The consensus of immunogenetic studies of camelid HCAbs is that repertoire diversification of these molecules may involve (a) a large number of unique VHH gene segments recombining with DH and JH minigenes, possibly with additional non-templated nucleotide insertions leading to longer CDR3 loops; (b) somatic hypermutation, potentially of extended CDR1 regions compared with conventional antibodies; (c) acquisition of non-canonical cysteine residues in the CDRs and FR2; and (d) involvement of FR2 residues in antigen binding and in structuring the CDR3 loop (3, 22, 26, 27). In agreement with immunogenetic analyses, several structural studies have suggested that due to the loss of VL domains, VHH paratopes have acquired a higher structural complexity by involving more residues in antigen binding compared to classical VHs (27). As for the evolutionary origin of HCAbs, it is difficult to draw solid conclusions but several hypotheses have been proposed. A common theme among most of these has been the need for generating or expanding a new antigen-binding repertoire in Camelidae to address certain antigenic challenges, e.g., cryptic epitopes of commonly encountered pathogens. Phylogenetic analyses have confirmed that HCAbs diverged from conventional antibodies as a result of recent adaptive changes (22, 27–29).
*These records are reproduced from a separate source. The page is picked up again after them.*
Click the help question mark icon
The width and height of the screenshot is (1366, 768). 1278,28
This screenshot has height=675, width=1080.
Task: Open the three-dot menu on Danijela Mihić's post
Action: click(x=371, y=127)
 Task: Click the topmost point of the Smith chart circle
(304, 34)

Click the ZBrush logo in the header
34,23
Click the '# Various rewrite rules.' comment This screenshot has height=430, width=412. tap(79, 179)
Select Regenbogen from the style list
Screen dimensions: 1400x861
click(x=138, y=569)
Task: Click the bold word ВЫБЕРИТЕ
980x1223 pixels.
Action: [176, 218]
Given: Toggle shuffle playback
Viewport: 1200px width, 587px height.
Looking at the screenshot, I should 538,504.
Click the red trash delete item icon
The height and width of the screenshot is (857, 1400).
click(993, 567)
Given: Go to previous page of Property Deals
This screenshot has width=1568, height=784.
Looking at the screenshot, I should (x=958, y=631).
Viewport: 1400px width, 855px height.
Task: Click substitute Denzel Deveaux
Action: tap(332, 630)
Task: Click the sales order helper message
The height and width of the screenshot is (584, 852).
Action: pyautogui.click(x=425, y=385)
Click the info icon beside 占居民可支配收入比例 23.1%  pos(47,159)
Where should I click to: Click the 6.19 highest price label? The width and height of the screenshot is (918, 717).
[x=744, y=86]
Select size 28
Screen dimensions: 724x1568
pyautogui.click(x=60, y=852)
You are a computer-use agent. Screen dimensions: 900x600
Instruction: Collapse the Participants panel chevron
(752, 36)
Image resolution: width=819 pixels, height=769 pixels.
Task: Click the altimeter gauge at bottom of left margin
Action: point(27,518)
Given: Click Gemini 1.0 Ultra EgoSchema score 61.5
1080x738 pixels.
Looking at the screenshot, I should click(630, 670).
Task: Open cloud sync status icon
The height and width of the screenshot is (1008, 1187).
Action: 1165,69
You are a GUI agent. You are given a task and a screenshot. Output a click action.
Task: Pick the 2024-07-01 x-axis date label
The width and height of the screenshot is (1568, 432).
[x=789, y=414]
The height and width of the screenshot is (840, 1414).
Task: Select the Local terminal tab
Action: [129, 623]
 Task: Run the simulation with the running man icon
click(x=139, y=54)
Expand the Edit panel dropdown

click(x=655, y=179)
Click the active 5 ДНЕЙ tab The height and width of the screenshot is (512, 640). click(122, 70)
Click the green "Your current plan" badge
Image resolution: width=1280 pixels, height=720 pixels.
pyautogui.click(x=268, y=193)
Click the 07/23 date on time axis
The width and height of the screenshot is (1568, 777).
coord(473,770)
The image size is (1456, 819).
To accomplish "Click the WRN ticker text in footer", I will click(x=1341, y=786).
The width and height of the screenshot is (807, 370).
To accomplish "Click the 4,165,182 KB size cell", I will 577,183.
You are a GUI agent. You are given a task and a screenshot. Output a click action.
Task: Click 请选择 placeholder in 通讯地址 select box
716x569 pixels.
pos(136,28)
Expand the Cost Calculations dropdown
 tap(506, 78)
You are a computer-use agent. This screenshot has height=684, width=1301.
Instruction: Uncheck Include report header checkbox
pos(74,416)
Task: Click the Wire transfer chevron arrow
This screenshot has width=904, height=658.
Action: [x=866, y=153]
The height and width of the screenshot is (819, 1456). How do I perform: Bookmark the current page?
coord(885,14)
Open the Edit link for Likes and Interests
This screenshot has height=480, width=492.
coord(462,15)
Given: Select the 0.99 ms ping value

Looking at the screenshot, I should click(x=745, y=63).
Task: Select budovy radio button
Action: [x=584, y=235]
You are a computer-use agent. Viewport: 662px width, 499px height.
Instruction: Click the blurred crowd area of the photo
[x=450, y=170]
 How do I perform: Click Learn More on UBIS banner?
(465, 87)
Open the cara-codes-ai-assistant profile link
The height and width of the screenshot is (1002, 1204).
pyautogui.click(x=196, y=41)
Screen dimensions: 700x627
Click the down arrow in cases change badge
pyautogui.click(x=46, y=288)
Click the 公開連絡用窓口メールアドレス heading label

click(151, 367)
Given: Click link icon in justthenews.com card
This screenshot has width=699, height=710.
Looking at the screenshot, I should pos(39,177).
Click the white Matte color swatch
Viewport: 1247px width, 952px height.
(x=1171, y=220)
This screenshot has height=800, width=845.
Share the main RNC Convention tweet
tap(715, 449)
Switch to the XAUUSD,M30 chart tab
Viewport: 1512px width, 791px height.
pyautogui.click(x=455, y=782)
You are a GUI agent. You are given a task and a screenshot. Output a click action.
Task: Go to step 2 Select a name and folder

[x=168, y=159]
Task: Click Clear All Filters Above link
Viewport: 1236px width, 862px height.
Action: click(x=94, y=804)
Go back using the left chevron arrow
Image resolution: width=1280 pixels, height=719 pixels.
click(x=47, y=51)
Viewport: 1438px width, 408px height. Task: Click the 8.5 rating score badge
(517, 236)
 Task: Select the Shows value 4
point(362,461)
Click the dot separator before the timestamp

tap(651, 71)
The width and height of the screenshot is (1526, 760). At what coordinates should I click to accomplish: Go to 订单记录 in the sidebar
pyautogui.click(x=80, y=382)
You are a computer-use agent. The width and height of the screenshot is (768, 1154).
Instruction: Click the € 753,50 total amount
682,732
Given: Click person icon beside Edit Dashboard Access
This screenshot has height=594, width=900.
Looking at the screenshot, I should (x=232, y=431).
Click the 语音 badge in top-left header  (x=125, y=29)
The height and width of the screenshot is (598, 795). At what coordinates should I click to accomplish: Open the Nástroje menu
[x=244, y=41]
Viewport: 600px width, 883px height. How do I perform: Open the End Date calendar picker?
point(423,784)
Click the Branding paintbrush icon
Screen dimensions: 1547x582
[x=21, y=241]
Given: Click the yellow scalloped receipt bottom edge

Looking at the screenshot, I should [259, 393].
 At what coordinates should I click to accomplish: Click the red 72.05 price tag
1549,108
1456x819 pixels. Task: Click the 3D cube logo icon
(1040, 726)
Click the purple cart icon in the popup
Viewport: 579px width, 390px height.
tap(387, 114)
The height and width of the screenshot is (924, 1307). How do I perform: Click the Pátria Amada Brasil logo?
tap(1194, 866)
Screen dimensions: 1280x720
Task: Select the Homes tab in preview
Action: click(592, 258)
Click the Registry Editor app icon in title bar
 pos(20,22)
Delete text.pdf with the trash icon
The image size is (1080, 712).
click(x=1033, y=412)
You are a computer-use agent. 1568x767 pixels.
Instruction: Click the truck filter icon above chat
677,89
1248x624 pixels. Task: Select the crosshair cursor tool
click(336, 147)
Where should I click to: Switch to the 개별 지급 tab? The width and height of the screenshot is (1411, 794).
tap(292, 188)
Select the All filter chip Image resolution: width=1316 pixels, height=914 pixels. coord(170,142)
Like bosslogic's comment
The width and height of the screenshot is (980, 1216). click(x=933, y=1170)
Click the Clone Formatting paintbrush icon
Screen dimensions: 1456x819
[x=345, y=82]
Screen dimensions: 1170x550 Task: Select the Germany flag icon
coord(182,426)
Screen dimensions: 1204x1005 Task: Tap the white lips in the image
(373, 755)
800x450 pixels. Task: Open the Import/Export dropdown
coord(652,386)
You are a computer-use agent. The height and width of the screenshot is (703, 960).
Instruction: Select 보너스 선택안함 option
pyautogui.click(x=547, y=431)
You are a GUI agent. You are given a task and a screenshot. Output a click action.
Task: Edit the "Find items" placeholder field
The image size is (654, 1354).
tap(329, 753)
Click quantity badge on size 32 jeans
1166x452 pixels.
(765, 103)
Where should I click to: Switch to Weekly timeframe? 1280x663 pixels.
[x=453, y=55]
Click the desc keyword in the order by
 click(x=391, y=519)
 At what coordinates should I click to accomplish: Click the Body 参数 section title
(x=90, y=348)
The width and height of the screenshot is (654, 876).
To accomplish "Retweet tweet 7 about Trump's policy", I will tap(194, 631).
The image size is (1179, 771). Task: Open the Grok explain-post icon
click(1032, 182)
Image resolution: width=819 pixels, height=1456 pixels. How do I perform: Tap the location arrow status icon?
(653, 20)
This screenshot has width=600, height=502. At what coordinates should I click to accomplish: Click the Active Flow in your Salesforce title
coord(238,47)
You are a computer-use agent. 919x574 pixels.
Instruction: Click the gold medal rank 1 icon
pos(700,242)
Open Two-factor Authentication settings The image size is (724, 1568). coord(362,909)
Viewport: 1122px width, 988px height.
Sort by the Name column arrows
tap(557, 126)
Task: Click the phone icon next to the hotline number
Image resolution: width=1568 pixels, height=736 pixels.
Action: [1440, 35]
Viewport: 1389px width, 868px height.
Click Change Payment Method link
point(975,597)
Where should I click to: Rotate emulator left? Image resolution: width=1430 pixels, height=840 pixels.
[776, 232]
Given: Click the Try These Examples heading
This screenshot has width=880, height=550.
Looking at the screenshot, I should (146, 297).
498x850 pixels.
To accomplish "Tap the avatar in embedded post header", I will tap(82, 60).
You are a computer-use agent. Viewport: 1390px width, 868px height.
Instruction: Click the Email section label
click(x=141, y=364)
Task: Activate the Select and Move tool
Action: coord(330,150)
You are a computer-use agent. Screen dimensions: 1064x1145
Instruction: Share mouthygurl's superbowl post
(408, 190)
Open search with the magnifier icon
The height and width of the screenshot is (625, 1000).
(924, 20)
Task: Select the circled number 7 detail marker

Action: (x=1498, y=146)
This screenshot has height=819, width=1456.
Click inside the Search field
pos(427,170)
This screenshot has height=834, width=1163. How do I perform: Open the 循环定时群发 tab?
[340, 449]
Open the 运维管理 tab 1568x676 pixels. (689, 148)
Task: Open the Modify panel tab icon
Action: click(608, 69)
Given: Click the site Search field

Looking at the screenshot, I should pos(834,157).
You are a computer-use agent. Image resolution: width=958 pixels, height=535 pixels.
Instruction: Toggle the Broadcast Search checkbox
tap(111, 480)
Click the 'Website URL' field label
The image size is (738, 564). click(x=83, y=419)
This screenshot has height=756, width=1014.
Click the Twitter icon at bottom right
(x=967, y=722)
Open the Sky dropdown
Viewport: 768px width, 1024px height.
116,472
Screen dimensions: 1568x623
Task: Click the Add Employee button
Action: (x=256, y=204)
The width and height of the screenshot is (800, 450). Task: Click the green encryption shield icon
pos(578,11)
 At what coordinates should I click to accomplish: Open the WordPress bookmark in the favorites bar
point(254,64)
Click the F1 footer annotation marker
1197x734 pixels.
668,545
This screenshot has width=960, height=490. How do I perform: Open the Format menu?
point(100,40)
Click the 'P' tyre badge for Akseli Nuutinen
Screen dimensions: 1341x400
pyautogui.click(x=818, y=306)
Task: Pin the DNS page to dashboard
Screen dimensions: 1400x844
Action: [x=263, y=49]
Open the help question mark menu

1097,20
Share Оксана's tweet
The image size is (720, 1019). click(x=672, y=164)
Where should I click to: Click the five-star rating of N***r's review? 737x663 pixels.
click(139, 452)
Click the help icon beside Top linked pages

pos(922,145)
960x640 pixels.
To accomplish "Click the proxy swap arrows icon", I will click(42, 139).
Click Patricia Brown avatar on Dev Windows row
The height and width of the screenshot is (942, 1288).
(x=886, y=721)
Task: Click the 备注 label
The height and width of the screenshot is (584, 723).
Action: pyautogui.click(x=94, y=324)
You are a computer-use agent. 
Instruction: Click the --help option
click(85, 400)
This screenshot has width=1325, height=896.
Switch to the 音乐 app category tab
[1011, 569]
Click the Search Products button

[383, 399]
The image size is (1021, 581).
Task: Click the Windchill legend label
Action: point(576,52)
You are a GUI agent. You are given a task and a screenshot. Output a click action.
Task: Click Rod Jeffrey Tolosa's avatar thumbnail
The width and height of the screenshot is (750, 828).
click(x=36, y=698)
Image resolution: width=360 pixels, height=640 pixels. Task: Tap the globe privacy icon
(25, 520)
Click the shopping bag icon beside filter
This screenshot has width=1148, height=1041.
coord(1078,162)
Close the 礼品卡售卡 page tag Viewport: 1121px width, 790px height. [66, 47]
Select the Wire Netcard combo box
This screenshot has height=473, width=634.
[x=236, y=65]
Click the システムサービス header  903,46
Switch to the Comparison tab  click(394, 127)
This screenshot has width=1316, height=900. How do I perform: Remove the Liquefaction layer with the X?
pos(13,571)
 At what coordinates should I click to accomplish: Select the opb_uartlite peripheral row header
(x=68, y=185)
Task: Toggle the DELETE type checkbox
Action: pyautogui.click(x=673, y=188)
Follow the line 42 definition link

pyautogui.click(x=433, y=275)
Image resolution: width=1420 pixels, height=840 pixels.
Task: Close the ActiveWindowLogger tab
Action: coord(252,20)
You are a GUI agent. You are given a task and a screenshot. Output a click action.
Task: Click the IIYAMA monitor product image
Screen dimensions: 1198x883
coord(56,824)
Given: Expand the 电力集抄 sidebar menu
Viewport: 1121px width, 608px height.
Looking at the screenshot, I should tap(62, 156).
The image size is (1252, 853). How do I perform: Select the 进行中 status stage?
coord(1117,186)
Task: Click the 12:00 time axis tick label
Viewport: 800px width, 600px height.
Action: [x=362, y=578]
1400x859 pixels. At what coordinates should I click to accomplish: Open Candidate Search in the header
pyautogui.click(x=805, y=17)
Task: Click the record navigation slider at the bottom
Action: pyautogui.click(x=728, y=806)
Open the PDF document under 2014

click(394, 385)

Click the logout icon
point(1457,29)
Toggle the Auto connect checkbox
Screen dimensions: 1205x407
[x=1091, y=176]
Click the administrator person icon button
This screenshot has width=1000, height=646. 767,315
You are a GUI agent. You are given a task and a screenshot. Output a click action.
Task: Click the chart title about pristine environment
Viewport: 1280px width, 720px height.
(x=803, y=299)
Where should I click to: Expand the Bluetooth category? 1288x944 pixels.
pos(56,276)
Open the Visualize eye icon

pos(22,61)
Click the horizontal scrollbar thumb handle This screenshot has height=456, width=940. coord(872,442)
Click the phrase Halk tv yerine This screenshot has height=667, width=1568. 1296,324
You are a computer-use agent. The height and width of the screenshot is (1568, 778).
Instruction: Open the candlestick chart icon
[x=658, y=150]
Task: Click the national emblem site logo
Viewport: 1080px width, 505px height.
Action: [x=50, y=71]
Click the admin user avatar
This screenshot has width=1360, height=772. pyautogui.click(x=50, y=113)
History of the Development of Camelid Single-Domain Antibodies (sdAbs) as Therapeutics
Prior to the discovery of HCAbs, a single report describing the concept of sdAbs was published by Sally Ward and colleagues in 1989 (30), when they showed that VH domains from an immunized mouse, in the absence of a VL domain, could bind specifically to lysozyme and keyhole limpet hemocyanin. However, poor VH domain stability and solubility, as well as weak antigen-binding affinity compared to its fragment variable region counterpart (Fv) or to the parent antibody, were major impediments to any commercial applications (Figure 1).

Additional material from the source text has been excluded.